Powerstrip Liberator Cords
Make use of all the outlets on a powerstrip
When I discovered Ziotek’s Power Liberator cords years ago, my first thought was, “This can’t be safe.” My second was, “Oh my god, I need a dozen.” I was wrong on the first count and underestimated the second. All of Ziotek’s clever ways to “liberate” power outlets are UL approved, which is as reassuring as one could want. And I have at least two dozen, maybe three, scattered around my house and home office.
The “liberator” label referred initially to freeing unusable outlets on a power strip. Just a few years ago, most electronic devices (excepting some computers and all monitors) had hurking power bricks meant to plug into a wall outlet. If you plugged a power strip into a wall outlet, you still had the problem of placement: the bricks interfere with each other with most two-jack outlets. How many strips did you have or still have that have two or three awkwardly placed big-headed AC-to-DC adapters plugged in? It’s a waste. At times I had two or three daisy chained power strips (a practice not recommended by UL and others) to keep all my vampires sucking away.
The first Power Liberator alleviated that specific problem. The Power Extension Cable is 14 inches long with a three-prong plug at one end and a three-prong jack at the other. I have one power strip behind my home A/V cabinet that has several of these, each of which sports a brick at the end. (Some power strips have become cleverer, too, with rotating jacks or the ability to move outlets along the strip’s length.)

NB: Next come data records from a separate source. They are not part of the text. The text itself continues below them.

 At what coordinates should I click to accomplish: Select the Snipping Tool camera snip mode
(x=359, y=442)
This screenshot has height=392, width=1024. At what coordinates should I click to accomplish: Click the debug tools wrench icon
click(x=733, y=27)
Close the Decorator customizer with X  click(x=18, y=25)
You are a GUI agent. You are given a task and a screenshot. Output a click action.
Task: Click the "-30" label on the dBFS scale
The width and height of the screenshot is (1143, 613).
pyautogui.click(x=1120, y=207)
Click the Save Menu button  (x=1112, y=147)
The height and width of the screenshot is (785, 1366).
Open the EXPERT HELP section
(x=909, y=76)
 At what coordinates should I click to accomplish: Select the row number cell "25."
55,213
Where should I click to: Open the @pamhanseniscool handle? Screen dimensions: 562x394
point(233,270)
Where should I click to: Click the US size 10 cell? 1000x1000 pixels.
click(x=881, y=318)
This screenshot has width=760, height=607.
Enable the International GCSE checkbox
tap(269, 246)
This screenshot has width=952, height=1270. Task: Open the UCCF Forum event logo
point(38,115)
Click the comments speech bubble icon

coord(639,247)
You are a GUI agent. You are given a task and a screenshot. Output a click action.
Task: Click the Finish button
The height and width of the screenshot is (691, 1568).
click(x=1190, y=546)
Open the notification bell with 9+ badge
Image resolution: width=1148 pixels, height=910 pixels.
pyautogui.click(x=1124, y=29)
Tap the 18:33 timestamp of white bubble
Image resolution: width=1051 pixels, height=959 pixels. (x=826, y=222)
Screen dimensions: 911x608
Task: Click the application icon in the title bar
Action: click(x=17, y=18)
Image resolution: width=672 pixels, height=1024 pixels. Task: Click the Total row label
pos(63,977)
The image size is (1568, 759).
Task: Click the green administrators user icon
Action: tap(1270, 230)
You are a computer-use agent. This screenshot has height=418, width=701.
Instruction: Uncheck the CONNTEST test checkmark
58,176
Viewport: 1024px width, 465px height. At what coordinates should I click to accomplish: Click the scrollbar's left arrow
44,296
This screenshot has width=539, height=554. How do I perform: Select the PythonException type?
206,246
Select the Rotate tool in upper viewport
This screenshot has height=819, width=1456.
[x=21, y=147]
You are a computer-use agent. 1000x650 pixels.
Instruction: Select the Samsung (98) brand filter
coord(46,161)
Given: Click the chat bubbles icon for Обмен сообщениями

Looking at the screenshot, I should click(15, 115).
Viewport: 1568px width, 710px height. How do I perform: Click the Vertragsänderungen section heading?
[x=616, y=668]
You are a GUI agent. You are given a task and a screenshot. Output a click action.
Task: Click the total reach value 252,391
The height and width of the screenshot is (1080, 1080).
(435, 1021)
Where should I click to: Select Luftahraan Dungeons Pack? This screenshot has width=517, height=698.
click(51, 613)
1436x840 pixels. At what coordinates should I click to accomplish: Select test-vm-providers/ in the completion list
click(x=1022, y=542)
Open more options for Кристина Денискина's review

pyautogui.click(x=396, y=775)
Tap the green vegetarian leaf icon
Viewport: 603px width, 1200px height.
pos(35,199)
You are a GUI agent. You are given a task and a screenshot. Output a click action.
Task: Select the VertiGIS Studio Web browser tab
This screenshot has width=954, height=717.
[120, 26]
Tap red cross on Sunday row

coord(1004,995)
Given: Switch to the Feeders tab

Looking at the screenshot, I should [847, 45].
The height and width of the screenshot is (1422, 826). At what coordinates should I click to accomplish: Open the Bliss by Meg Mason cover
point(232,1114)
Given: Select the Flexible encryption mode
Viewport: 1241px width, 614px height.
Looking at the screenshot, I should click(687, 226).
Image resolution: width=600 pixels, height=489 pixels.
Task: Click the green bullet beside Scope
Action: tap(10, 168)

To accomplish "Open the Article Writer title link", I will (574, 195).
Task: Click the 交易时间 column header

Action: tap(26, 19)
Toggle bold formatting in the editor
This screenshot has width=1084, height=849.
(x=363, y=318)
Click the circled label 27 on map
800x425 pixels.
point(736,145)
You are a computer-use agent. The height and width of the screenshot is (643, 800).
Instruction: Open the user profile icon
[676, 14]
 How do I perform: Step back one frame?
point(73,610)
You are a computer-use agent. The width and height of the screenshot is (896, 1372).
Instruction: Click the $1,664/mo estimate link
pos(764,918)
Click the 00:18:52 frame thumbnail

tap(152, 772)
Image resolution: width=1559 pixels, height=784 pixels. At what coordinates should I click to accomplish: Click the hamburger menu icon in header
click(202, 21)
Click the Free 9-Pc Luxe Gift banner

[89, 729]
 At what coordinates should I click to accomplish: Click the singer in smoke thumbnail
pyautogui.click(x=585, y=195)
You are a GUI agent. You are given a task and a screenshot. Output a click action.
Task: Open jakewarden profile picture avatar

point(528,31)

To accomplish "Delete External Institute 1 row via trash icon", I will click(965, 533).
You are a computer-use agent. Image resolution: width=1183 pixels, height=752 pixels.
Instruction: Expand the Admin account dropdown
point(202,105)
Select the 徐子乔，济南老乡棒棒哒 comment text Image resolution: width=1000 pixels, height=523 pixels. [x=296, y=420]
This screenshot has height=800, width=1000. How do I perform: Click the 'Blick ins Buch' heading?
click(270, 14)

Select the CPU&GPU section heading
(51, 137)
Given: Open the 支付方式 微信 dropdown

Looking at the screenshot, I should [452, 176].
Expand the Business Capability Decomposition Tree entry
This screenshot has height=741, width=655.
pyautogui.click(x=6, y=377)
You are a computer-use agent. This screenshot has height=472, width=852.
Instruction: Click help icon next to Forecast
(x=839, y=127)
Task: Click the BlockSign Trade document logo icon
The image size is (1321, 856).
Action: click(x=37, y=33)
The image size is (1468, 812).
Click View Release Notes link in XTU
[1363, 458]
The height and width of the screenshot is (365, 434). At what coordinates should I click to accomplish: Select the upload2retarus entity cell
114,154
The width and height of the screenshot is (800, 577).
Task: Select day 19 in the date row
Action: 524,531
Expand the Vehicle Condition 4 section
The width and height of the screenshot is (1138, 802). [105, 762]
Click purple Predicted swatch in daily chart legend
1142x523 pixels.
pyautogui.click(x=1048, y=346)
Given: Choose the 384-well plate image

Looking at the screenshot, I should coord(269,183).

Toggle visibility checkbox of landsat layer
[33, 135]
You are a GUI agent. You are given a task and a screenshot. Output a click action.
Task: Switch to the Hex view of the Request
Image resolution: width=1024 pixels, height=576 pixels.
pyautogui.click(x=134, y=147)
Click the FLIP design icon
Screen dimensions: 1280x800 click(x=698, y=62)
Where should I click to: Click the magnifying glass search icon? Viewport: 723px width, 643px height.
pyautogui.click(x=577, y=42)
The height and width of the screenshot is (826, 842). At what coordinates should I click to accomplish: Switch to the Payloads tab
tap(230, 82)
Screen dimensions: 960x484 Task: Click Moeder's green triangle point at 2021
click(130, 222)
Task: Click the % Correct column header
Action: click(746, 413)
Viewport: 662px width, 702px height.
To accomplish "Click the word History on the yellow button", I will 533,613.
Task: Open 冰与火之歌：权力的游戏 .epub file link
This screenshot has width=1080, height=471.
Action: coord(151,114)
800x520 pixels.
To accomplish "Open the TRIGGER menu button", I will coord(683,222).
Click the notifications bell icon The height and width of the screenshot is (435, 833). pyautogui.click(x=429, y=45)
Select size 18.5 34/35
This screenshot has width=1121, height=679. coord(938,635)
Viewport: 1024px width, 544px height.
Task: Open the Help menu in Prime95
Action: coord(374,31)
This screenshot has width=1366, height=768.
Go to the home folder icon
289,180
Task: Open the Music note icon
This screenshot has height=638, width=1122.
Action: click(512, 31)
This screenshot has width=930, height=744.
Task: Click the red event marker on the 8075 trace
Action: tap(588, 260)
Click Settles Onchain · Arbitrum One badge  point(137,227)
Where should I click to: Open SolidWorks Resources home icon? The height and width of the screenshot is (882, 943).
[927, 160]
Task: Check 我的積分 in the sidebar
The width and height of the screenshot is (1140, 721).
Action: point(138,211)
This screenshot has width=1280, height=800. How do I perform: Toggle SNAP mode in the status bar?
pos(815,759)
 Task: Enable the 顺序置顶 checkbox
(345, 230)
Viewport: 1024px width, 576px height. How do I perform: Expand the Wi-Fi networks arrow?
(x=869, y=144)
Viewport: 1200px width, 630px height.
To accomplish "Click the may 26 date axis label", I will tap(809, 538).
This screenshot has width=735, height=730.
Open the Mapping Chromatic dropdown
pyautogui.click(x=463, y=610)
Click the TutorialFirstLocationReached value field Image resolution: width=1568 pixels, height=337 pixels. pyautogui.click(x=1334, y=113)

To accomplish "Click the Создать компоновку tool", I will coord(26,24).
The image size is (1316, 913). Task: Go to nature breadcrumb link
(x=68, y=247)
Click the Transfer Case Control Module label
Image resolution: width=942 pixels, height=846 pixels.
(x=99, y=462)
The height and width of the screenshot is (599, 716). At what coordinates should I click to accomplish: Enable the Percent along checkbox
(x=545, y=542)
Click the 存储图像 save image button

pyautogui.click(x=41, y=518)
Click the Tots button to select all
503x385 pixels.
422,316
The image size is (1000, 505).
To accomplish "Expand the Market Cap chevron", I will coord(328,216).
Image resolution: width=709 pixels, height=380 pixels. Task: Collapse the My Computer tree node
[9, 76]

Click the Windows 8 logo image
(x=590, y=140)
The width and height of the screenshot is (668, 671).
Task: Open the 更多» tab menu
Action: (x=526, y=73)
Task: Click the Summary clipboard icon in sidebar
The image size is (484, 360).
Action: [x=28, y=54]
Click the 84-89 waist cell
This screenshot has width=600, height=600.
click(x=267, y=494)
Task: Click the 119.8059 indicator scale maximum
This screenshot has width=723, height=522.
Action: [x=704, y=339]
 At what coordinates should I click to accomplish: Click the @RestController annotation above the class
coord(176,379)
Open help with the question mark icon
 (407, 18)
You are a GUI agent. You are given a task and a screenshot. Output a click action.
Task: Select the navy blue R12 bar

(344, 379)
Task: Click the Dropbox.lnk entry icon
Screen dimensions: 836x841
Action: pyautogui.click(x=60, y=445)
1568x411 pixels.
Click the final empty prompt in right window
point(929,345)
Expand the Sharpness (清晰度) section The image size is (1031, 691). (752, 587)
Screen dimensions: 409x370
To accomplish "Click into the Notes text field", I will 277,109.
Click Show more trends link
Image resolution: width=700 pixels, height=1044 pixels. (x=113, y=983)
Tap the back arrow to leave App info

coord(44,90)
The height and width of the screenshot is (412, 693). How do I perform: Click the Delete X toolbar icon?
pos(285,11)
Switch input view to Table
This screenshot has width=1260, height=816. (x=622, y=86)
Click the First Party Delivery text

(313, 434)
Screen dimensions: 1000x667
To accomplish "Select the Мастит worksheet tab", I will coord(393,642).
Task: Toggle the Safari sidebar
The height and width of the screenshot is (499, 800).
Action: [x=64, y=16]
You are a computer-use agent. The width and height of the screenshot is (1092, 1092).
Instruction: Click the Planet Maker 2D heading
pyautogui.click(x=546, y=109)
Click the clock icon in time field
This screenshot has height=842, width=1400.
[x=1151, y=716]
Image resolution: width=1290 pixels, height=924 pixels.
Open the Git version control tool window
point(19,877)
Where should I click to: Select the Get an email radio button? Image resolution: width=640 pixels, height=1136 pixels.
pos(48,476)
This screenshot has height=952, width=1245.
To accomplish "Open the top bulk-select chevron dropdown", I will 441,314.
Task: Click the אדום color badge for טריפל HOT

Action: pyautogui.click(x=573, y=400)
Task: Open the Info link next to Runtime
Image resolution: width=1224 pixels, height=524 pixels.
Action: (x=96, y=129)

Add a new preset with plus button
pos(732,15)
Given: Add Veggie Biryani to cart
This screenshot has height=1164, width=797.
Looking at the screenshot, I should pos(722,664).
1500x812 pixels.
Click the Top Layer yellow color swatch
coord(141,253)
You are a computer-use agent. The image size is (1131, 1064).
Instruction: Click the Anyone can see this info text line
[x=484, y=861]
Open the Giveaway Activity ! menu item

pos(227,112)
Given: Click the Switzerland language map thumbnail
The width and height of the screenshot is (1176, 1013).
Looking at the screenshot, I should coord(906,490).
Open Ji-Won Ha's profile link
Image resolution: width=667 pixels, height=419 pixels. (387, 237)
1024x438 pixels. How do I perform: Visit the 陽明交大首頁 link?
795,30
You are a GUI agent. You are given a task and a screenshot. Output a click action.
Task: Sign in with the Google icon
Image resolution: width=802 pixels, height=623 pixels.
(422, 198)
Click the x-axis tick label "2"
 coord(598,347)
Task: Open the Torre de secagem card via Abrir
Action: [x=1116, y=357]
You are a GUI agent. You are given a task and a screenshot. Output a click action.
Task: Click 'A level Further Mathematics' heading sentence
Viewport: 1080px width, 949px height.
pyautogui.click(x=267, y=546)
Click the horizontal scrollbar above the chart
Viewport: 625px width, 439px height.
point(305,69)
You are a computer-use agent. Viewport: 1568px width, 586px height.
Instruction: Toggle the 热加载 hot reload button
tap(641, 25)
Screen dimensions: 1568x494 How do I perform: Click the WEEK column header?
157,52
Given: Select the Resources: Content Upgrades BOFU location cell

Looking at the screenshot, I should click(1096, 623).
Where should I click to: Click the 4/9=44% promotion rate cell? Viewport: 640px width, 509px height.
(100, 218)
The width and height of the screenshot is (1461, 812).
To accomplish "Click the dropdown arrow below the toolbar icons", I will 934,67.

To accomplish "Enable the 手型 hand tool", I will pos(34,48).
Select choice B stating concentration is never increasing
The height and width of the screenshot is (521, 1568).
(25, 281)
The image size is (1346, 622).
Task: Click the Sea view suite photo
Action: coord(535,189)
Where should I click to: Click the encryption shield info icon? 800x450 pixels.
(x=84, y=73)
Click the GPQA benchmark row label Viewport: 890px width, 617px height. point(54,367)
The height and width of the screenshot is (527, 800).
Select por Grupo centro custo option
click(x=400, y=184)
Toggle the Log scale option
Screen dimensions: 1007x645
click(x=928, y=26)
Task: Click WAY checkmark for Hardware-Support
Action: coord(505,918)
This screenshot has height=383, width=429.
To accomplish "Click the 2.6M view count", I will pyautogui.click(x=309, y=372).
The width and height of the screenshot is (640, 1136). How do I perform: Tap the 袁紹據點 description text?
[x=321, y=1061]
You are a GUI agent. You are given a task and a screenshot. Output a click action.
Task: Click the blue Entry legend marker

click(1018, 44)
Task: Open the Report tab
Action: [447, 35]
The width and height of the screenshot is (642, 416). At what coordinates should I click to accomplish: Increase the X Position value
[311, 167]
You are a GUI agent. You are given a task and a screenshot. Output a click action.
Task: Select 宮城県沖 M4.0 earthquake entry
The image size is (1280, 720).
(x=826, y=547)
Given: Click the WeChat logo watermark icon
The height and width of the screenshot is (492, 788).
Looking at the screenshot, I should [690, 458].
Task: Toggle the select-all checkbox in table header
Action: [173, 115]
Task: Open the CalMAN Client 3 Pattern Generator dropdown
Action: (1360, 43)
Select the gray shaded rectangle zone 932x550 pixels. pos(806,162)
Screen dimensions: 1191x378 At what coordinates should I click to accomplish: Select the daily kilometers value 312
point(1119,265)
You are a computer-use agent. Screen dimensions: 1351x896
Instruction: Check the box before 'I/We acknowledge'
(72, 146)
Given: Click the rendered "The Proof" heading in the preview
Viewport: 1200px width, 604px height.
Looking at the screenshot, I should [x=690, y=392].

Since Ziotek’s introduction of this first cord, they’ve added eight more versions by my count. I own one or more of all of them except the monitor/power-supply models that extend a plug used with a display. The Plus model improved on the original by doubling outlets: every Plus plug has an outlet on its back plus the jack at the end of the dongle. Behind couches and beds, I use the Flat model for otherwise unusable outlets. And a Y Splitter gives you some space between two dongles with jacks on the end.
It’s true that manufacturers have gotten savvier about embedding smaller and more efficient power supplies inside devices, reducing wall warts. But the horror movie behind my television cabinet, with bricks of all sizes and shapes, indicates there are still plenty of outlets to liberate.03/12/20
(This is a Cool Tools Favorite from 2013 — editors)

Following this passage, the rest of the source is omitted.